Was hier ausgeklammert wurde: eine Kritik der Fiktionen. Wir Menschen sind unheilbar an Fiktionen erkrankt oder in sie verliebt, in dieses Als-ob, im Guten wie im Schlechten. Für die Fiktion des Nationalismus mussten Millionen sterben, ebenso für religiösen Wahn. Gesellschaften geben Unsummen für das delectare der Medien und des Sportes aus, dahinter verschwindet das prodesse des Bildungssystems; und Institutionen umzäunen sich allzu bereit autoimmunisierend mit der Aura eines quasi-sakralen „Fiktionspanzer[s]“[19], um desaströse Täterschutzprogramme durchzuführen usw. Im Filmuniversum Allens könnte beispielsweise „Blue Jasmine“ als Gegenentwurf gelesen werden: die Hauptakteurin weigert sich bis zum Ende des Films (das ein Darüber-Hinaus signalisiert), trotz katastrophaler Ereignisse in ihrem persönlichen Umfeld, Verantwortung zu übernehmen und sich von ihren Fiktionen zu verabschieden, die als Selbstillusionen hohes Verdrängungspotential aufweisen: ihr Ehemann nämlich agierte als Betrüger in der amerikanischen Finanzkrise; und sie hat es nicht sehen wollen um des luxuriösen Lebens willen, das sie führte.

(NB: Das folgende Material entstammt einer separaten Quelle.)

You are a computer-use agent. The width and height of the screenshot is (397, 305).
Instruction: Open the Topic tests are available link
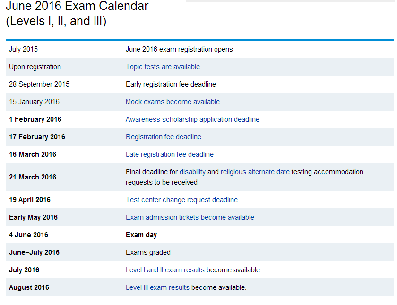(163, 67)
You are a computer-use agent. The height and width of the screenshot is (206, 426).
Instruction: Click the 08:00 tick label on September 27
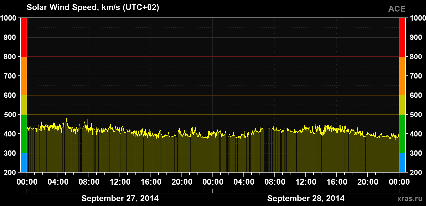point(89,182)
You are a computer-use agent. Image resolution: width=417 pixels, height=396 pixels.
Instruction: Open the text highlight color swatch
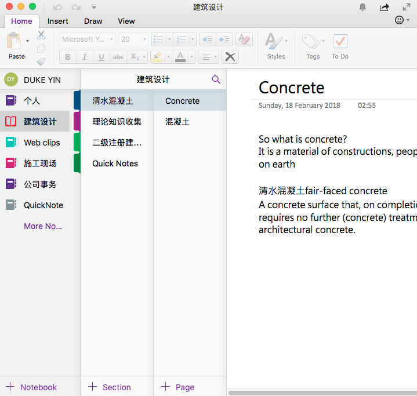pyautogui.click(x=157, y=57)
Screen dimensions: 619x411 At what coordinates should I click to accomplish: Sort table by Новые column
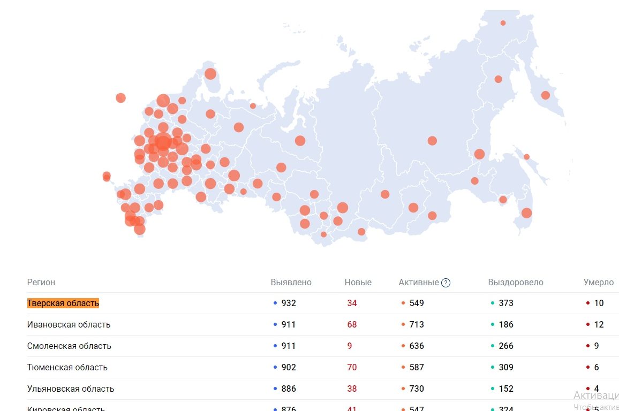click(359, 282)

Midnight ist ein Film von einem Autor über die Genesis eines neuen, möglichen Autors, ein Film aus Leidschaft, ein wunderbares delectare und gleichermaßen philosophisch (prodesse), aber in einer gewissenweise ohne System: weitere Analysen müssten den Begriff der Fiktion schärfen, die ethischen Fragen erhellen, die damit verknüpft sind und die nach Dieter Henrich immer irgendwie in einer Metaphysik verankert sein sollten, so dass wir zurückkehren können zum Beginn und Allens herausfordernder Suche nach Inhalten in Kunst, Philosophie und Religion. Die Fiktionen in Midnight haben die Horazisches Funktion: anstelle von … sein, um experimentelle Lebensentwürfe durchzuspielen, die letztlich als Ausdruck bewussten Lebens zu den eigenen transformiert und angeeignet werden können, z.B. der Frage nachgehend: wie werde ich ein guter Schriftsteller, ein guter Künstler?

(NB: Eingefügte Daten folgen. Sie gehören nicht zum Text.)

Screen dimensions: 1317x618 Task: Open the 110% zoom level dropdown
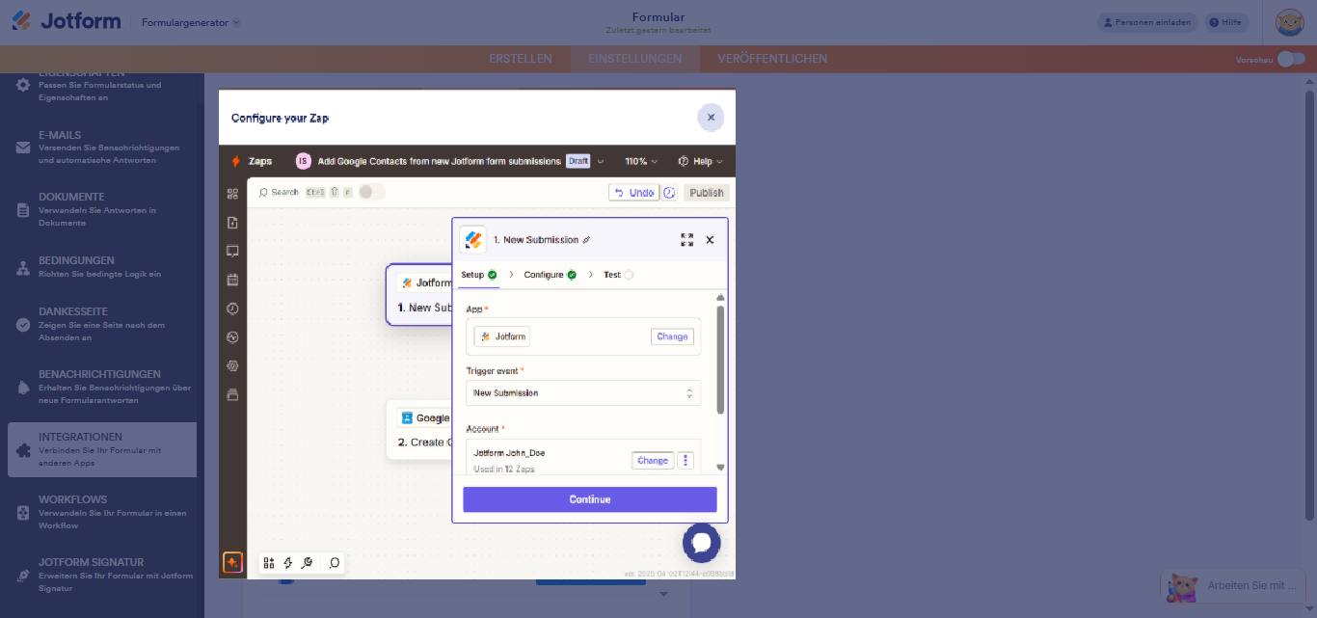[x=641, y=161]
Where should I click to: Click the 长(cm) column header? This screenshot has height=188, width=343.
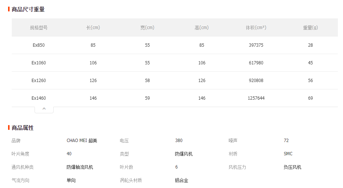click(93, 28)
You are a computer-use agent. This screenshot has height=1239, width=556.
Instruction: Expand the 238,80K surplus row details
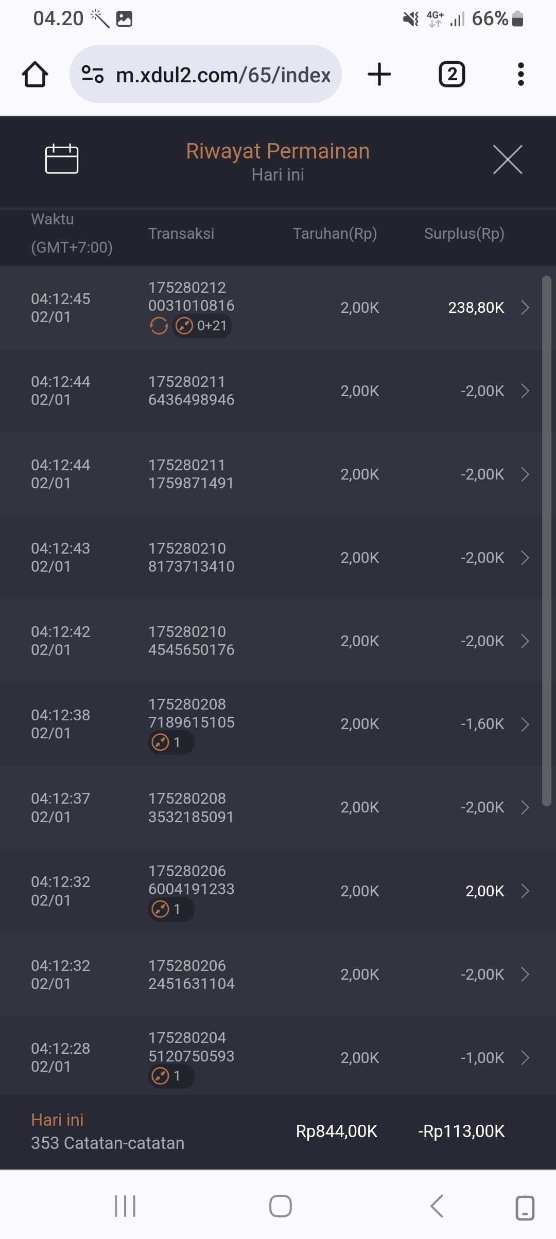(525, 308)
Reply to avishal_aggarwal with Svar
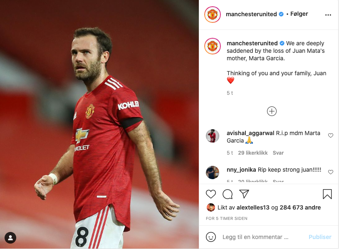 278,153
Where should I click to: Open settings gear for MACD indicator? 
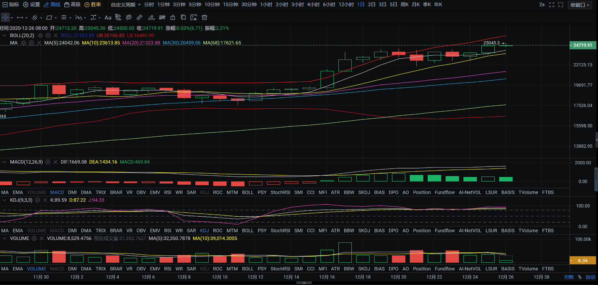(48, 162)
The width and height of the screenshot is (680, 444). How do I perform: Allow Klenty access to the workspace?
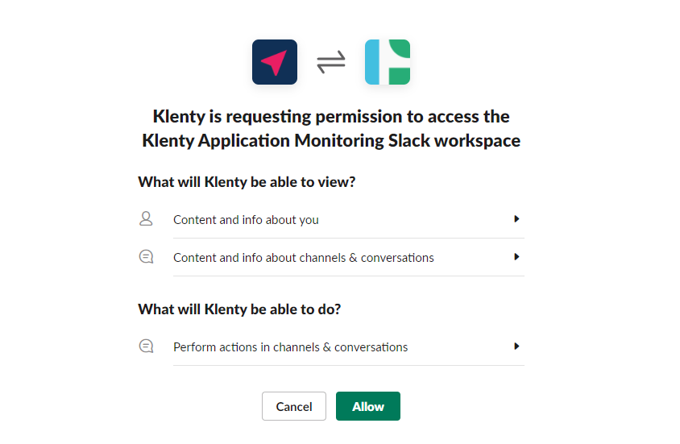tap(368, 406)
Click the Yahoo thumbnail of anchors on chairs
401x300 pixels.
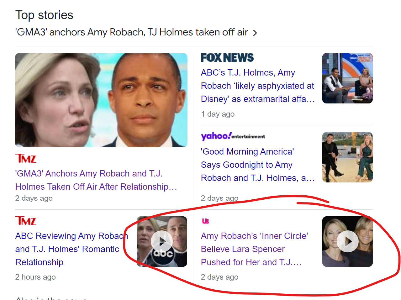coord(347,157)
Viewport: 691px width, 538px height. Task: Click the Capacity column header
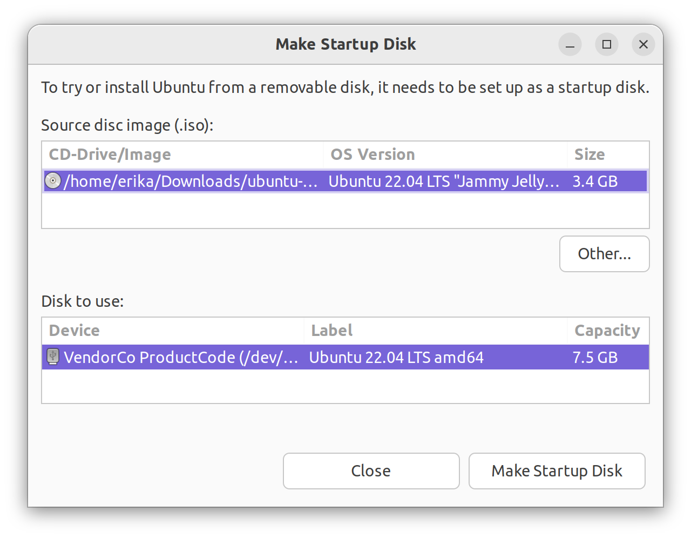click(x=607, y=330)
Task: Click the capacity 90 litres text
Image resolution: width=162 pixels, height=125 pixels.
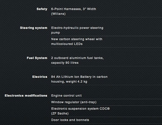Action: [x=65, y=63]
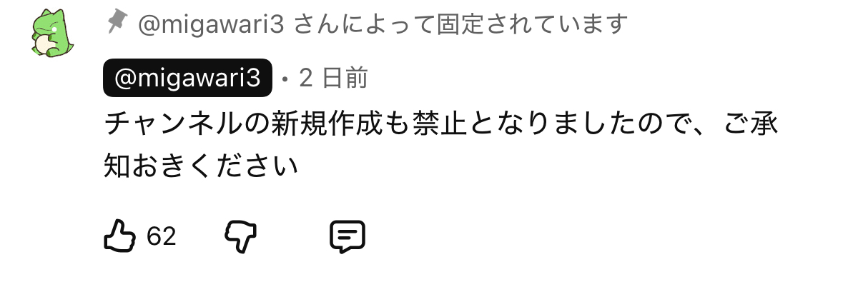Click the pinned-by @migawari3 notice text
Image resolution: width=843 pixels, height=287 pixels.
click(383, 24)
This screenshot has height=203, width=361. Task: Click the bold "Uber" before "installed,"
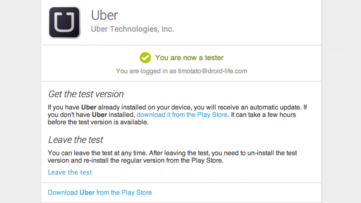[99, 115]
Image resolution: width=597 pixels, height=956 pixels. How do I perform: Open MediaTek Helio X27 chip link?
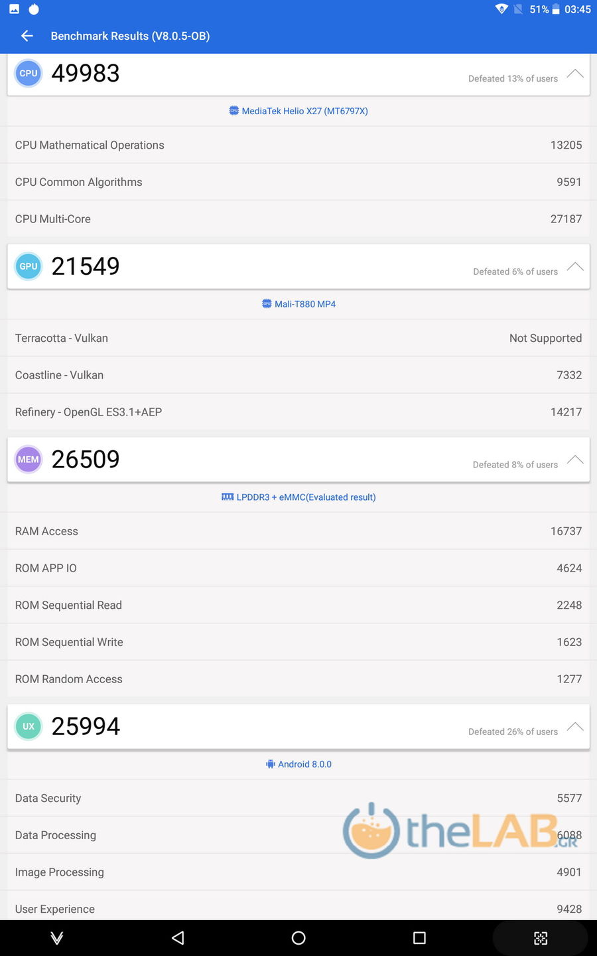[x=299, y=111]
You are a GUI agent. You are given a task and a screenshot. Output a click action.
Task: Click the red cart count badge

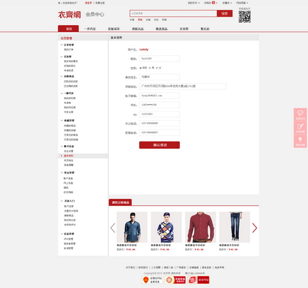pyautogui.click(x=214, y=2)
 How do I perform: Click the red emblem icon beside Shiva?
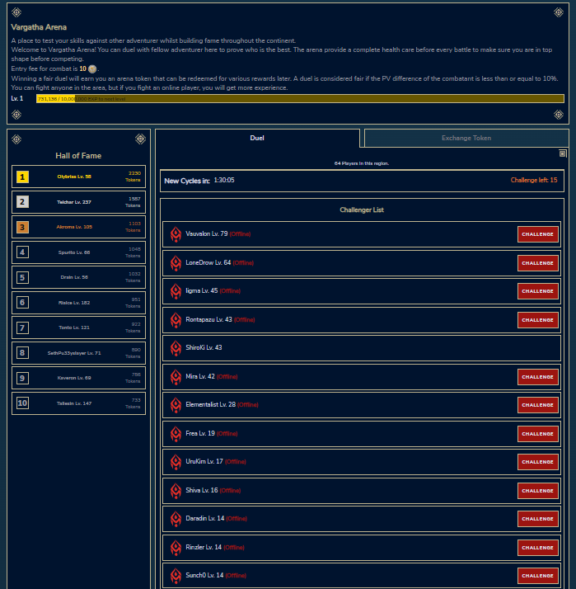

Markus Pohlmeyer, Europa-Universität Flensburg

[1] Beide Zitate: V. Hösle: Woody Allen. Versuch über das Komische, München 2001, 13.

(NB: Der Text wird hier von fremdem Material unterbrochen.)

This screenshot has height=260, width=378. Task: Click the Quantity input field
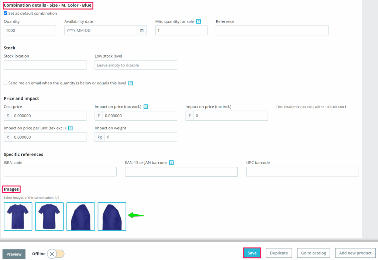tap(30, 31)
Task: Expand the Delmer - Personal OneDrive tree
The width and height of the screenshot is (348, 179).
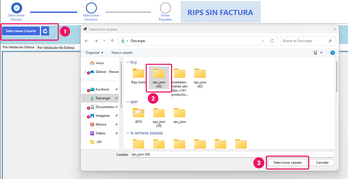Action: click(85, 72)
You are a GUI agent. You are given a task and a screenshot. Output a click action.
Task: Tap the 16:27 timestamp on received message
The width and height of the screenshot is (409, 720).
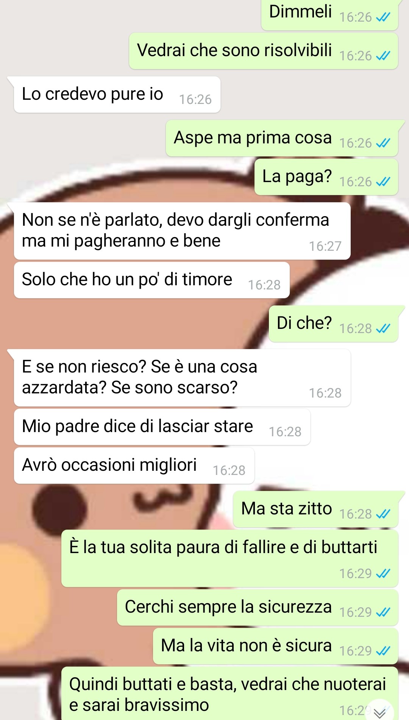325,246
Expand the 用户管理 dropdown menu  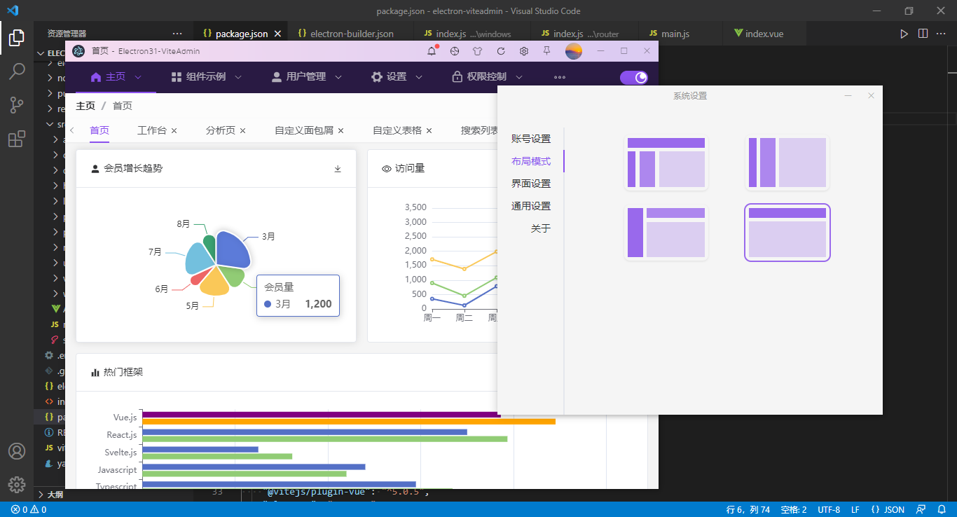coord(306,77)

[2] Hösle: Woody Allen (s. Anm. 1), 98.
[3][3] W. Allen: Mr. Big, in: Ders.: Alles von Allen. Storys, Szenen, Parodien, übers. v. B. Schwarz, 4. Aufl., Hamburg 2008, 133-144.
[4] Q. Horati Flacci Opera, hg. v. H. W. Garrod, Oxford 1986, 263 (ars poetica, 333 f.).
[5] H. M. Enzensberger: Scharmützel und Scholien. Über Literatur, hg. v. R. Barbey, Frankfurt am Main 2009, 358.
[6] P. Ricœur: Der Text als Modell: hermeneutisches Verstehen, in: Texte zur Theorie des Textes, hg. v. S. Kammer – R. Lüdeke, Stuttgart 2005, 187-207, hier 196 f.
[7] Ricœur: Text (s. Anm. 6), 194.
[8]F.-J. Albersmeier: Einleitung. Filmtheorien in historischem Wandel, in: Ders. (Hrsg.): Texte zur Theorie des Films, 5. Aufl., Stuttgart 2003, 3-29, hier 6.
[9] Aristoteles: Poetik, gr./dt., übers. u. hg. v. M. Fuhrmann, Stuttgart 1993, 29.
[10] G. Gamm – A. Nordmann – E. Schürmann: Philosophie und Literatur, in: Dies. (Hrsg.): Philosophie im Spiegel der Literatur, Hamburg 2007, 5-9, hier 8.
[11] H. Münsterberg: Warum wir ins Kino gehen, in: D. Liebsch (Hrsg.): Philosophie des Films. Grundlagentexte, 2. Aufl., Paderborn 2006, 27-36, hier 30.
[12] Zitiert aus: Midnight in Paris, Drehbuch und Regie Woody Allen, © 2011 Concorde Home Entertainment GmbH.
[13] Vgl. dazu K. Fusco: Love and Citation in Midnight in Paris. Remembering Modernism, Remembering Woody, in: A Companion to Woody Allen, hg. v. P. J. Bailey – S. B. Girgus, Wiley-Blackwell 2013, 294-317, hier 306.
[14] T. Pröpper: Erlösungsglaube und Freiheitsgeschichte. Eine Skizze zur Soteriologie, 3. Aufl., München 1991, 24.
[15] D. Henrich: Versuch über Fiktion und Wahrheit, in: Ders.: Bewußtes Leben. Untersuchungen zum Verhältnis von Subjektivität und Metaphysik, Stuttgart 1999, 139-151, hier 151.
[16] W. Iser: das Fiktive und Imaginäre. Perspektiven literarischer Anthropologie, Frankfurt am Main 1993, 515.
[17] … im Sinne von O. Marquard.
[18] E. Fischer-Lichte: Ästhetik des Performativen, 9. Aufl., Frankfurt am Main 2014, 305.
[19] A. Koschorke: Wahrheit und Erfindung. Grundzüge einer Allgemeinen Erzähltheorie, 2. Aufl., Frankfurt am Main 2012, 324.